I have spent a whole day understanding what stateless architecture is. I read many posts and answers like
Can My Web App Implement User Login and Remain Stateless?
Pros and Cons of Sticky Session / Session Affinity load blancing strategy?
http://www.quora.com/What-is-stateless-and-statefull-web-architecture
It seems that stateless is only transferring some user state to
somewhere else(database/memcache or client cookies).Is this right? If yes, the state is only stored somewhere else, so there must be something that is not stateless(client or server), though the load balancer now does not need to worry about which machine to route .
If above is right, if we choose transfer the user information to central place(transfser to client seems not always be the solution according to some answers) like database or memcache , we still need to find this session info for every requests. That means the place where holds the user state will have the same pressure on handling tens of millions requests at the same time. And probably, the way we find the the session information is just like sticky session(route the information request into a single node in the memcache). So why do we consider transferring the state is more scalable? The pressure is only transferred(And always, database has already had too much load)

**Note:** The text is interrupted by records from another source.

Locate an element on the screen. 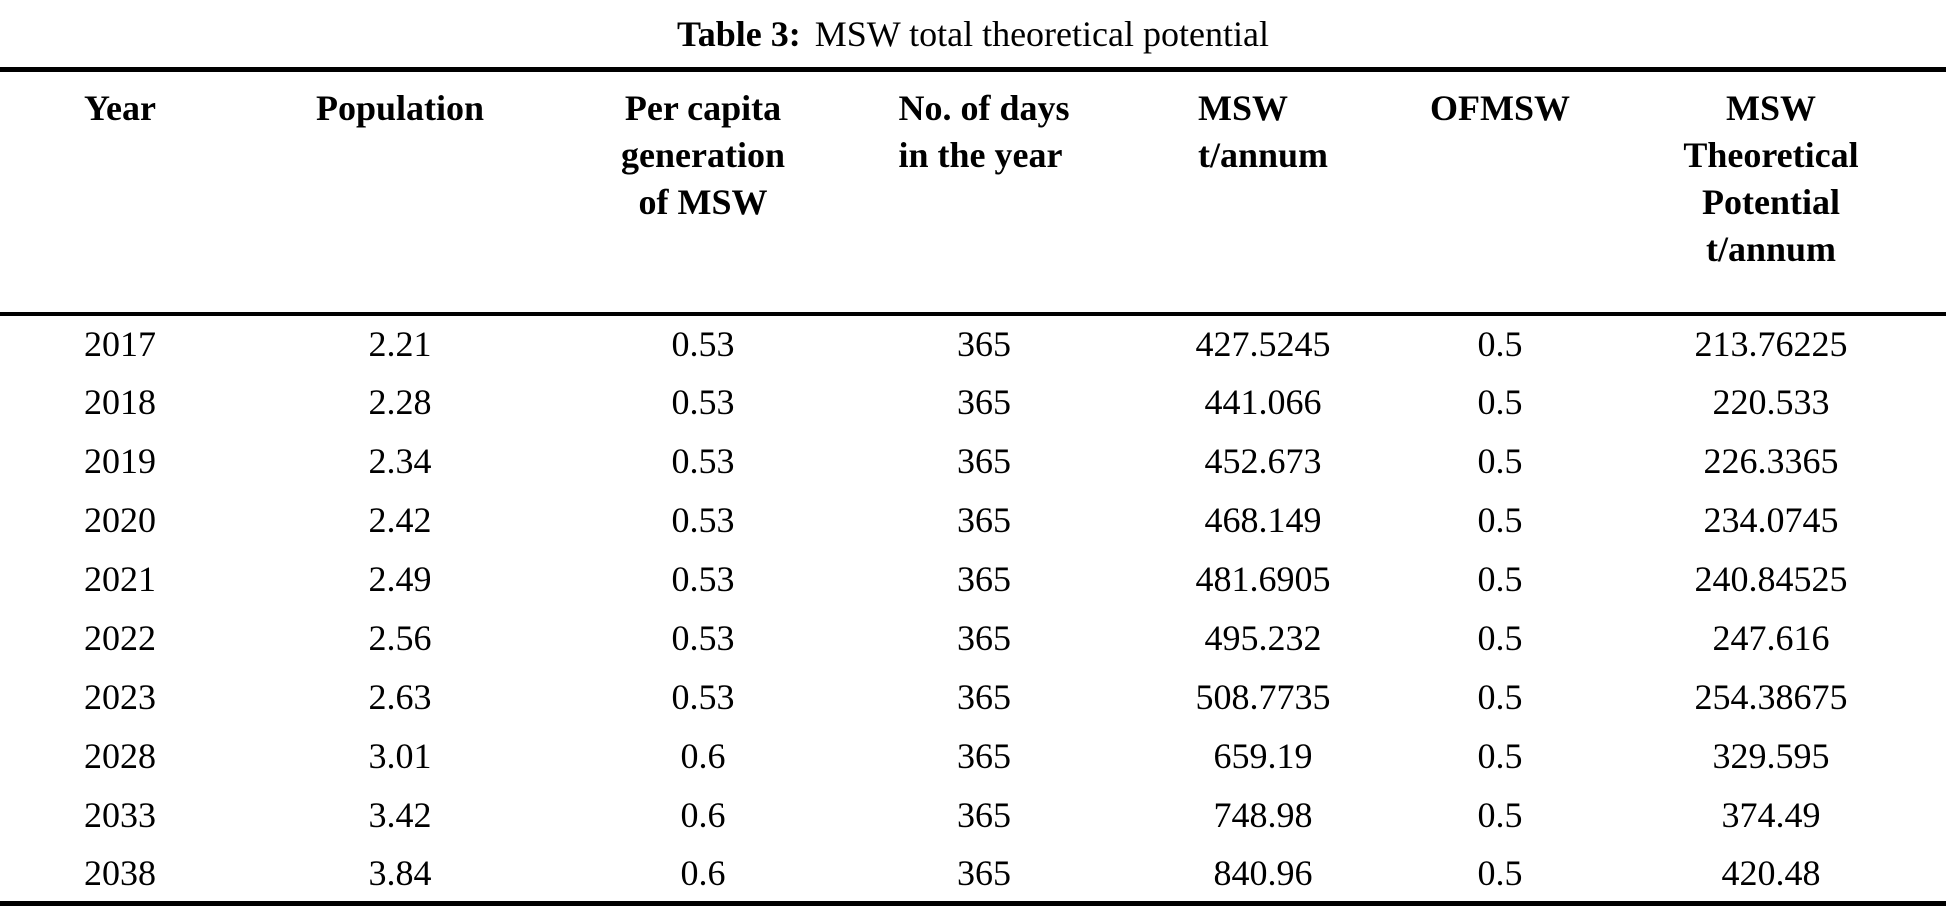 The image size is (1946, 922). table-cell: 748.98 is located at coordinates (1263, 815).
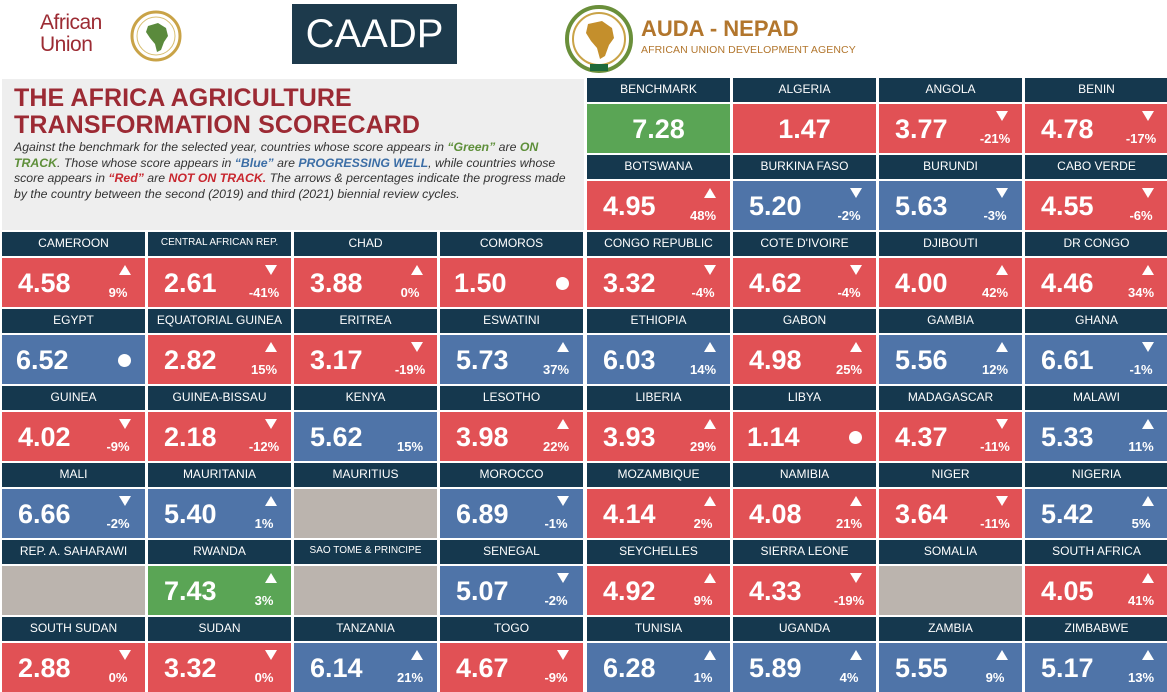 Image resolution: width=1167 pixels, height=692 pixels. What do you see at coordinates (1068, 283) in the screenshot?
I see `score-value: 4.46` at bounding box center [1068, 283].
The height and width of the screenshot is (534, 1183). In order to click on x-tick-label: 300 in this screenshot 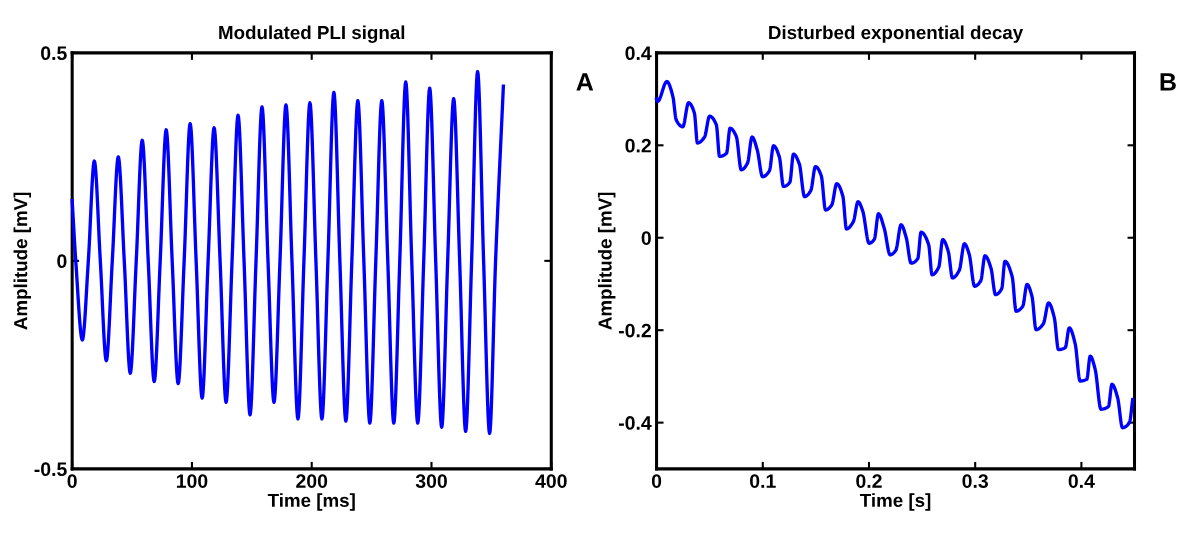, I will do `click(431, 482)`.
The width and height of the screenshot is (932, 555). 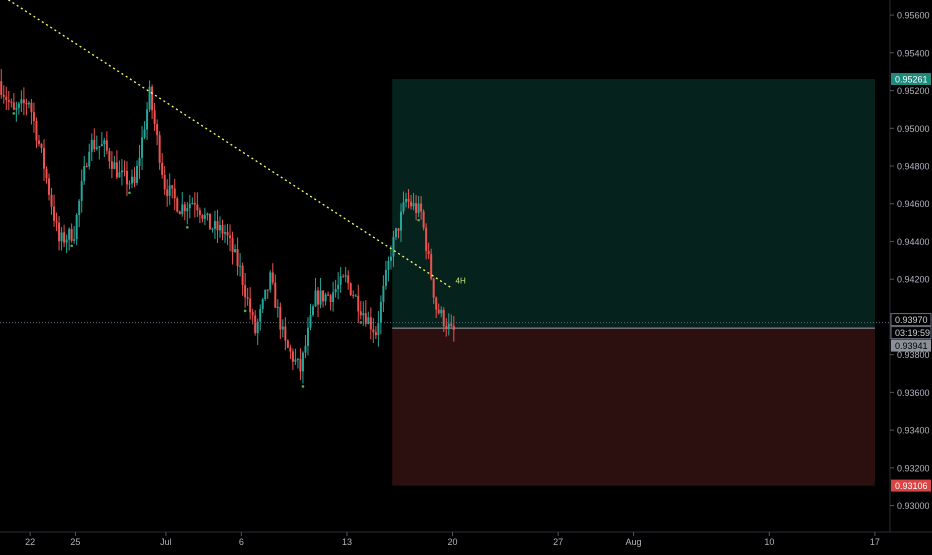 I want to click on signal-dot, so click(x=72, y=246).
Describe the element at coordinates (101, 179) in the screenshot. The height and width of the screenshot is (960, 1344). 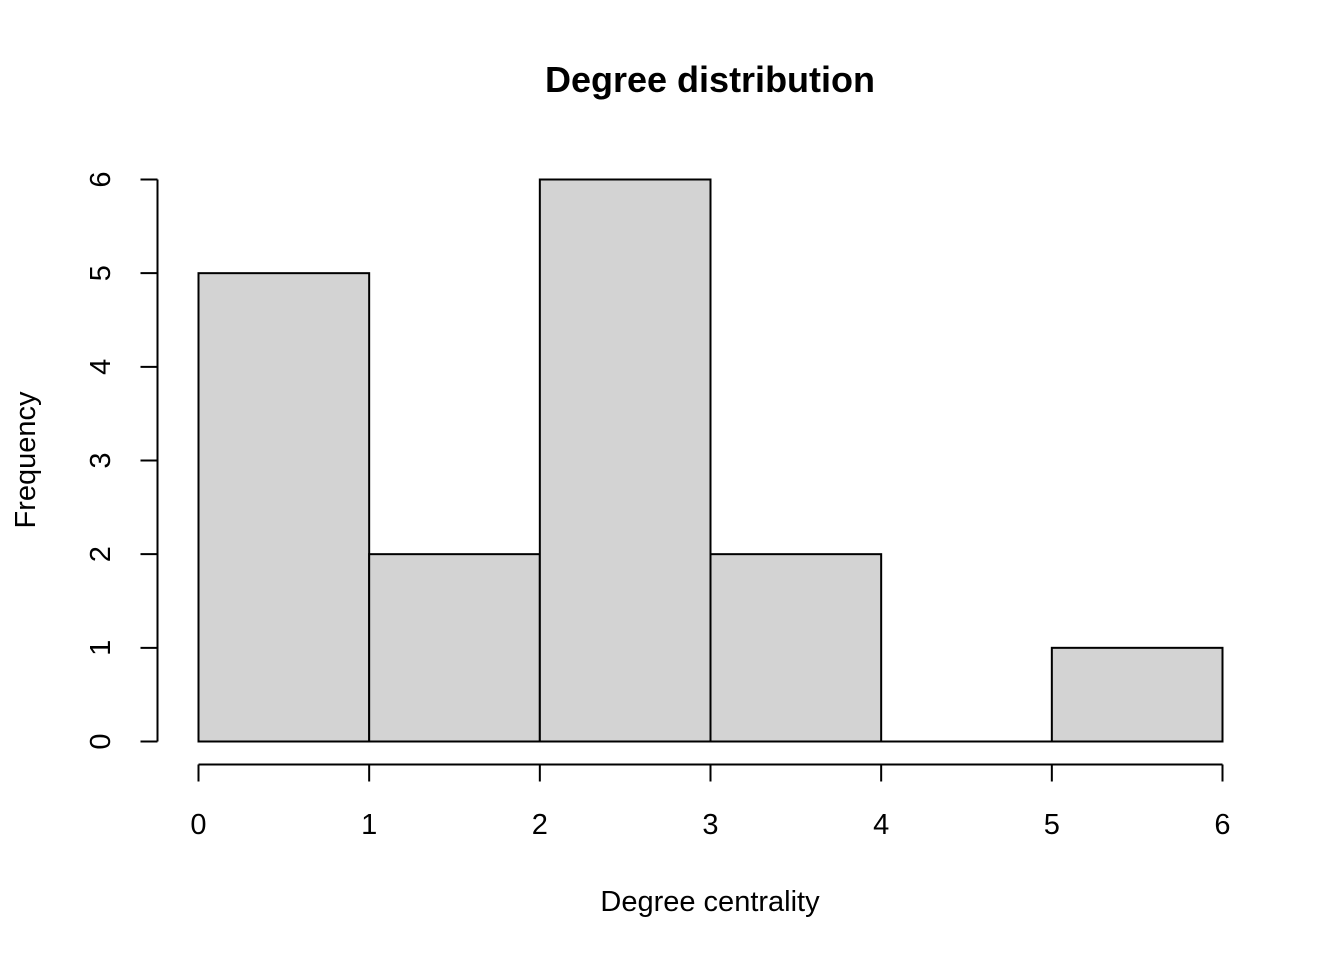
I see `y-tick-label: 6` at that location.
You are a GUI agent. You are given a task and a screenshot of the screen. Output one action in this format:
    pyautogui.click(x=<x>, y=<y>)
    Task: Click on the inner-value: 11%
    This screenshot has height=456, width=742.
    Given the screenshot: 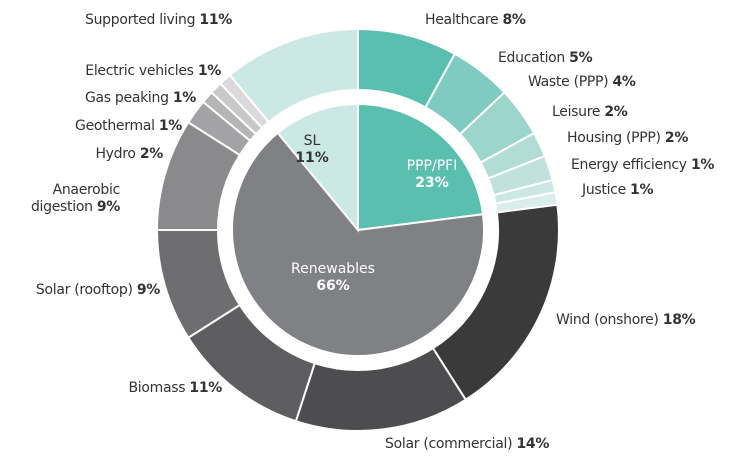 What is the action you would take?
    pyautogui.click(x=312, y=158)
    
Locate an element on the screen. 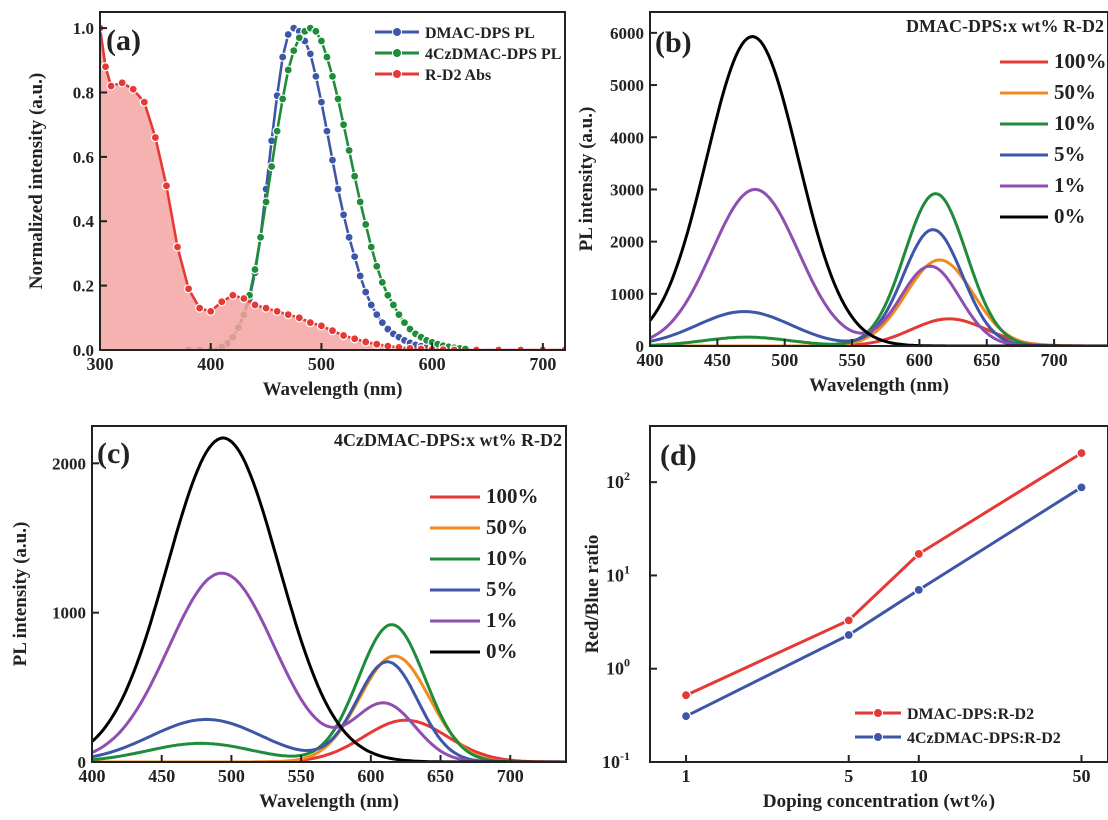 The image size is (1108, 820). legend-label: 1% is located at coordinates (1070, 185).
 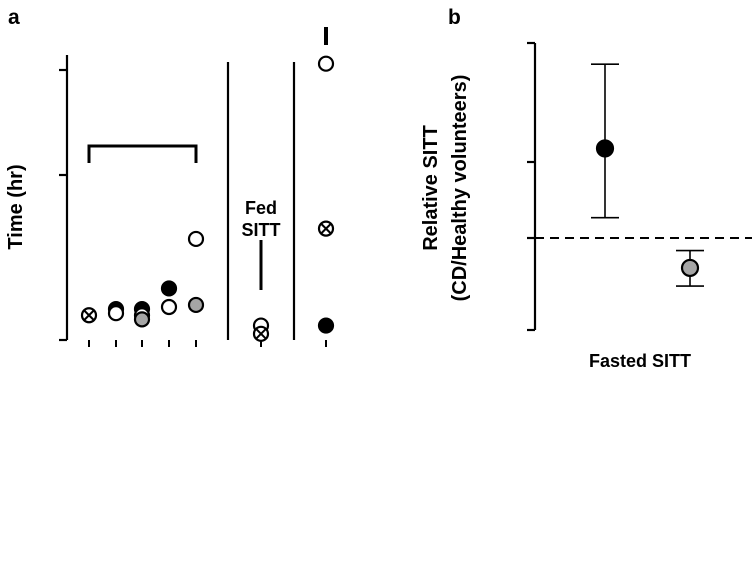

Do I miss something or understand wrongly?
Thank you!
You are correct in that moving your state to a different layer means your application is stateful (there are very few truly stateless applications, mostly only ones doing pure math).
That doesn't mean individual layers can't be stateless, and those layers that are will scale differently than the stateful layers. The idea is that by making a particular part of the application stateless, you will be able to scale it horizontally, instead of vertically, thus able to respond to many more requests by simply buying more hardware.
You will still need to scale wherever you push that state to. So if you are are pushing it out to a database, you will need to be able to scale that database accordingly. This works well if you can push it out to a layer that can be scaled cheaply (like memcached).
It is often the goal to make your business and web layers stateless because they are generally much more expensive to scale than your data-store layers, but this isn't always true. If you have put a lot of load on your data store layer, and very little load on your application or web layers (like a data-driven vs an interaction-driven app, then you will overload your data layer.
So, like everything else, whether to make your application stateless comes down to "it depends". Generally, stateful business and web layers tend to get overloaded long before data layers do. Especially if you are doing significant OOP.